La triste vérité sur la détection des anomalies

La triste vérité sur la détection des anomalies

By:
Hitesh Sheth
November 27, 2017

Ce billet de blog a initialement été publié sur LinkedIn.

Le secteur de la sécurité regorge d'éditeurs qui présentent la détection des anomalies comme la panacée contre les cyberattaques.Malheureusement, ce n’est pas l’essentiel.

Le principal défaut de la détection des anomalies est cette tendance à la caricature : tout comportement normal est inoffensif, et tout comportement anormal remonte une alerte de sécurité.

Ceci sans tenir compte du contexte qui devra, dans les cas, être ajouté par une action humaine ultérieure.Or, dans la détection des anomalies, la distinction entre les comportements des utilisateurs légitimes et ceux des cyber-pirates est parfois très floue.

Voici matière à réflexion. Il arrive que, dans le cadre de notre travail, nous sortions des sentiers battus. Nous lisons nos e-mails alors que nous sommes en vacances. Nous nous connectons au réseau de l'entreprise à 3h du matin pour télécharger les fichiers d'un nouveau projet;sous le coup d'une inspiration subite lors d'une insomnie.Ces comportements parfaitement bien intentionnés peuvent paraître suspects.

Quant à eux, les cyberattaquantschevronnés sont parfaitement capables d'imiter les pratiques courantes et de se fondre dans l'environnement en adoptant des comportements normaux.

Ainsi, les solutions de détection uniquement basées sur des anomalies sont plus susceptibles de signaler des employés modèles, qui font leur travail de façon un peu inhabituelle, que d'identifier les cyber-pirates.

«Faux positifs», dites-vous?

Ceci peut être comparé au programme «Stop-and-frisk» lancé à New-York en 2015 pour saisir les armes en circulation. Ce programme s’est révélé un échec lorsqu’il s’est uniquement concentré sur l’origine raciale des personnes contrôlées. Des centaines de milliers de contrôles ont été réalisées pour des saisies très faibles. Il a été convenu que le programme «stop-and-frisk» compensait son inefficacité par une utilisation excessive des ressources nécessaires à son fonctionnement.

D’autres programme, plus efficaces, ont par ailleurs été testés.

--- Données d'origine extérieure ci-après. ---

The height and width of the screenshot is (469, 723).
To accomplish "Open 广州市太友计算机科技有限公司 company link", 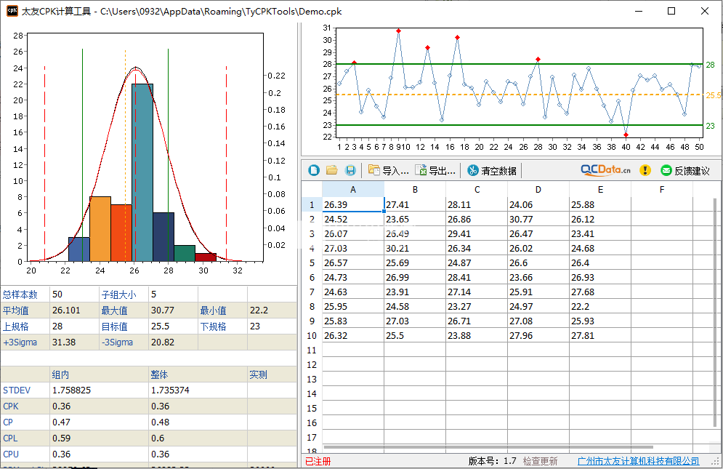I will (x=638, y=461).
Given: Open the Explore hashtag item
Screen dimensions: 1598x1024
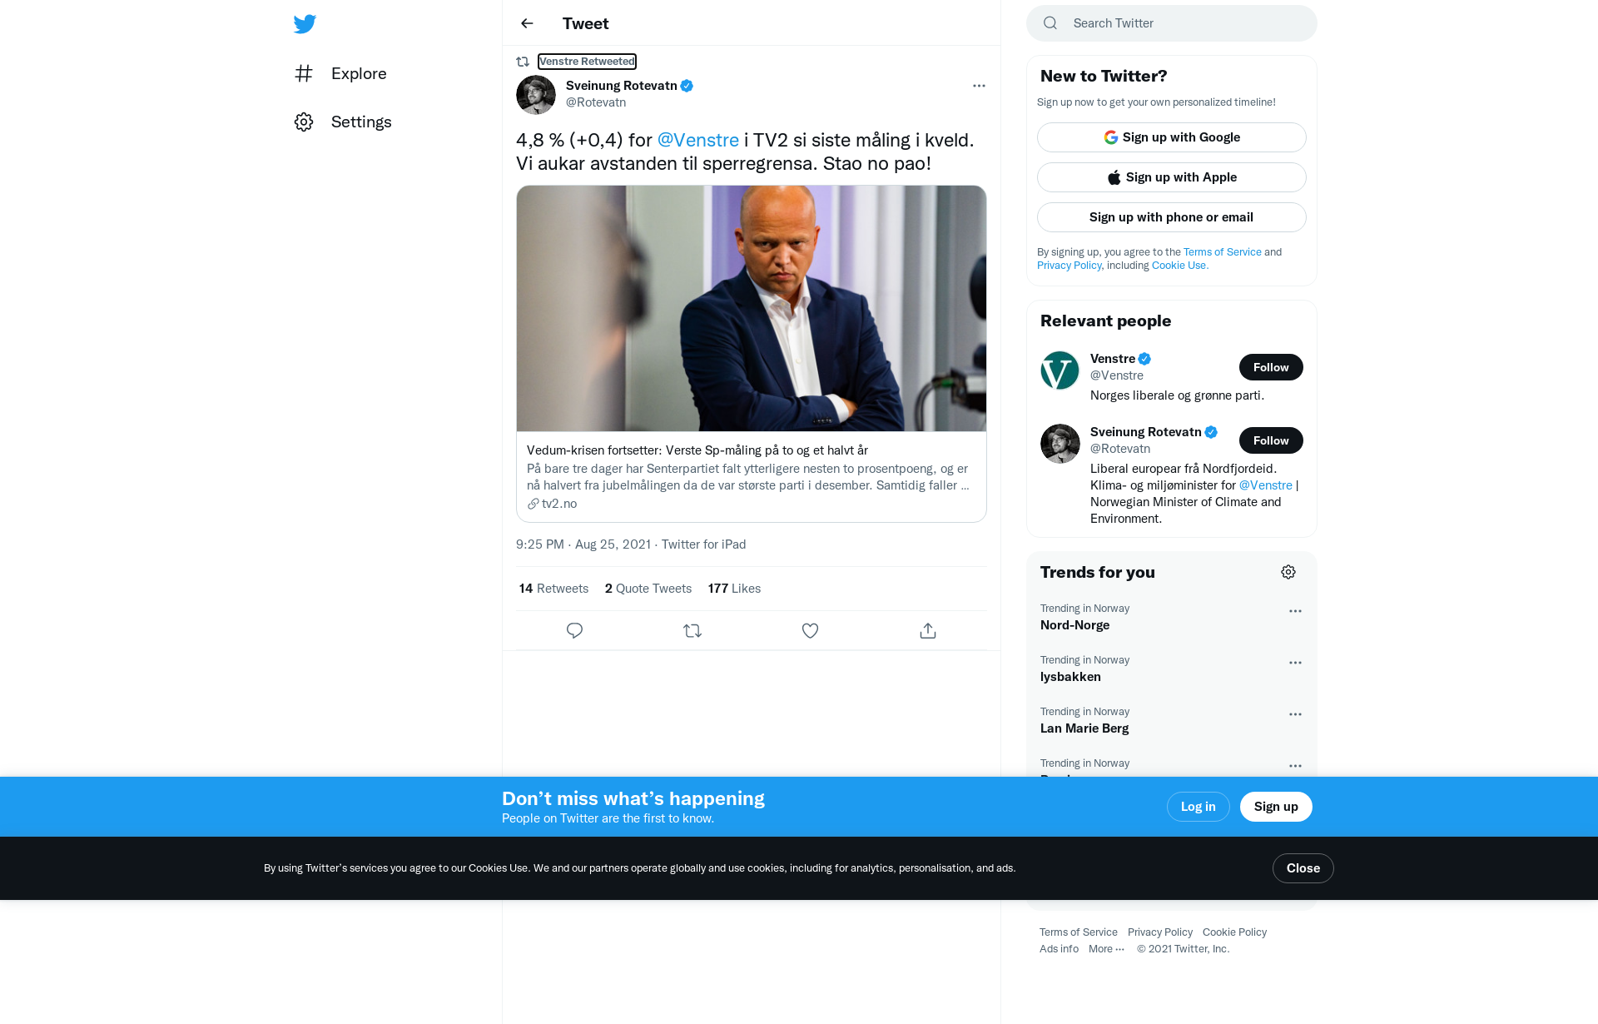Looking at the screenshot, I should tap(341, 73).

Notamment T-ray qui discrètement et instantanément détecte l’image thermique d'une personne. S'il y a une arme dissimulée, le T-Ray montre une forme de pistolet froid par contraste avec le corps chaud.

Vectra peut être comparé à la solution T-Ray en utilisant ses mécanismes d'intelligence artificielle pour détecter les comportements d'attaque caractéristiques et non pas, pour simplement distinguer des comportements «normaux» ou «anormaux».

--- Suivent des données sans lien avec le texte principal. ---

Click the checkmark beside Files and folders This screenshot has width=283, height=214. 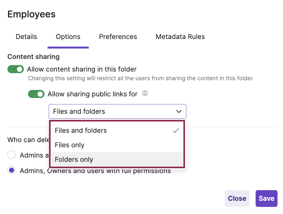pos(176,131)
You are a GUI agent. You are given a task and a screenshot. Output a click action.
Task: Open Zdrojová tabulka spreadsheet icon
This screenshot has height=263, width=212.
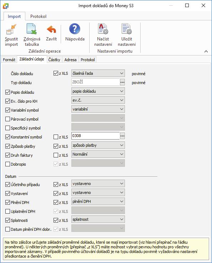tap(32, 29)
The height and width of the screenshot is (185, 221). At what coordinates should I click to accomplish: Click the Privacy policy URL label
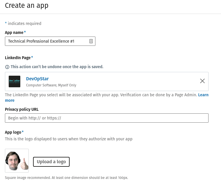click(22, 109)
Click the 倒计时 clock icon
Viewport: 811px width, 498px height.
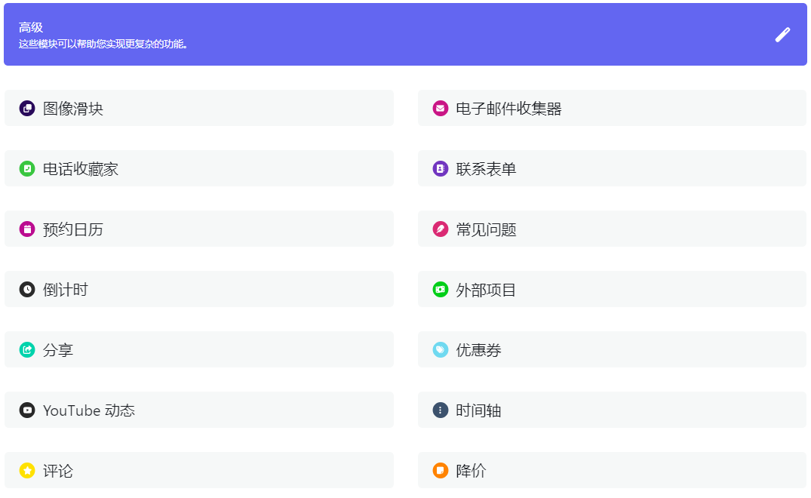27,290
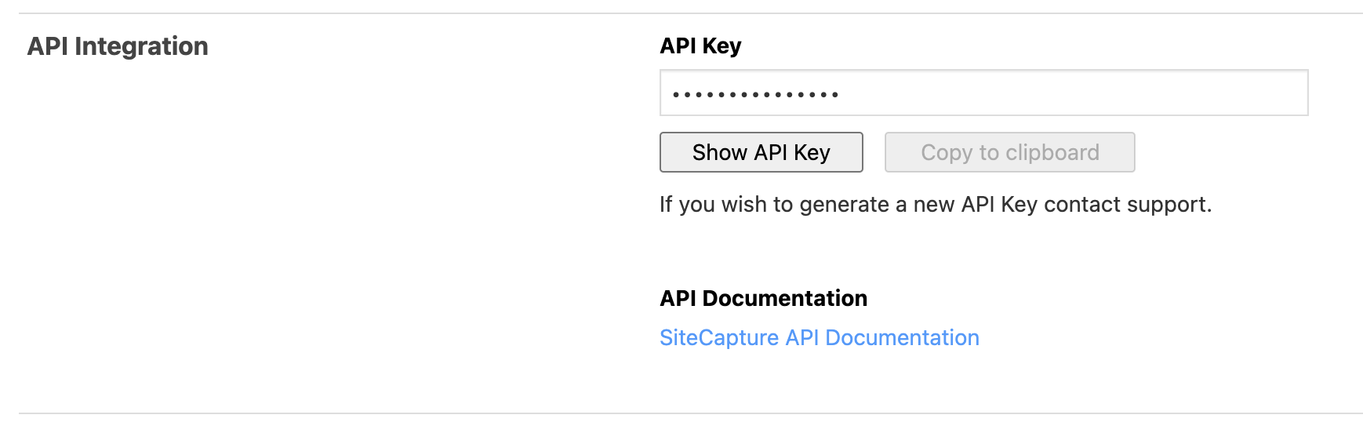Click the masked dots in API Key field
Viewport: 1363px width, 433px height.
click(x=755, y=95)
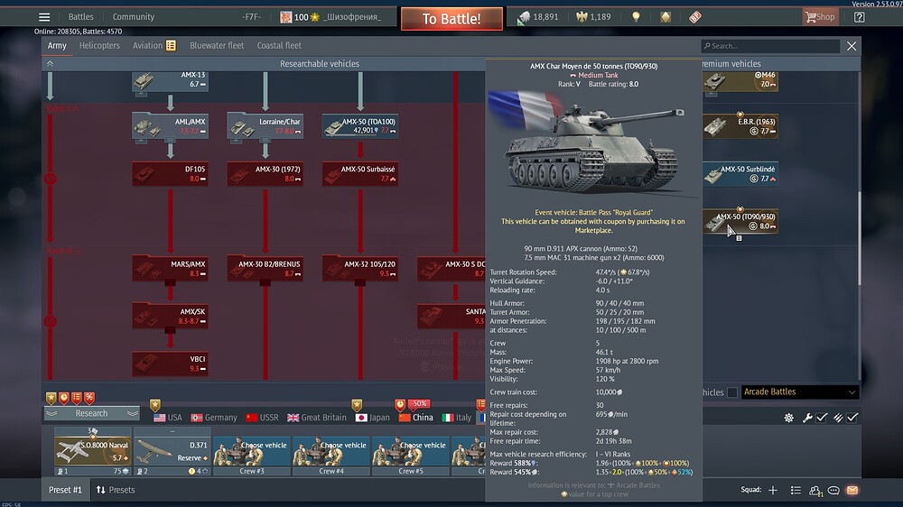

Les fournisseurs de détection d'anomalies ont besoin de beaucoup d'analystes en cybersécurité pour scruter chaque événements suspects, réel ou non et les re-contextualiser.

La détection des anomalies oblige les analystes en cybersécurité à examiner chaque événement suspect, que le risque soit ou non légitime. C'est en quelque sorte l'opposé du dicton «il n'y a pas de fumée sans feu»: les comportements anormaux génèrent toujours énormément de fumée, même lorsqu'il n'y a pas l'ombre d'un feu. Les analystes en sécurité doivent examiner chaque alerte, consacrant des heures et des ressources considérables à suivre chaque fausse piste, sans visibilité sur les menaces réelles. Ce qui disperse et rend moins efficace l’action tout en retardant la détection du vrai problème.

La perte de temps, et d'argent, est énorme. Plus important encore, il semble imprudent d'exposer le capital intellectuel et la réputation de son entreprise aux risques que comporte une telle approche

Attaques internes

Les indicateurs de menaces internes peuvent être tout aussi trompeurs. Certes, certaines opérations de piratage très médiatisées se sont fondées sur des comportements anormaux (pensez à Edward Snowden).

Cependant, la grande majorité des attaques d'origine interne font mouche lorsqu'elles se mêlent aux activités normales. Elles ne sont d'ailleurs découvertes qu'après coup, alors que le mal est fait depuis longtemps.

Dans le cas du scandale des comptes frauduleux de Wells Fargo, les employés incriminés semblaient bien faire leur travail, avant qu'il n'apparaisse qu'ils le faisaient un peu «trop bien». Ils connaissaient et suivaient les processus standard. Ils utilisaient leurs identifiants suivant les règles établies Ils n'outrepassaient pas leurs droits d'accès ou autorisations.

Les cyberattaques avancées se comportent de façon similaire: elles se fondent dans la masse des activités normales.

L'équipe de sécurité informatique n'a aucune chance de les intercepter à moins qu'elle ne recherche spécifiquement les comportements d'attaque au lieu des anomalies génériques.

«Voilà la triste vérité sur la détection générale des anomalies.»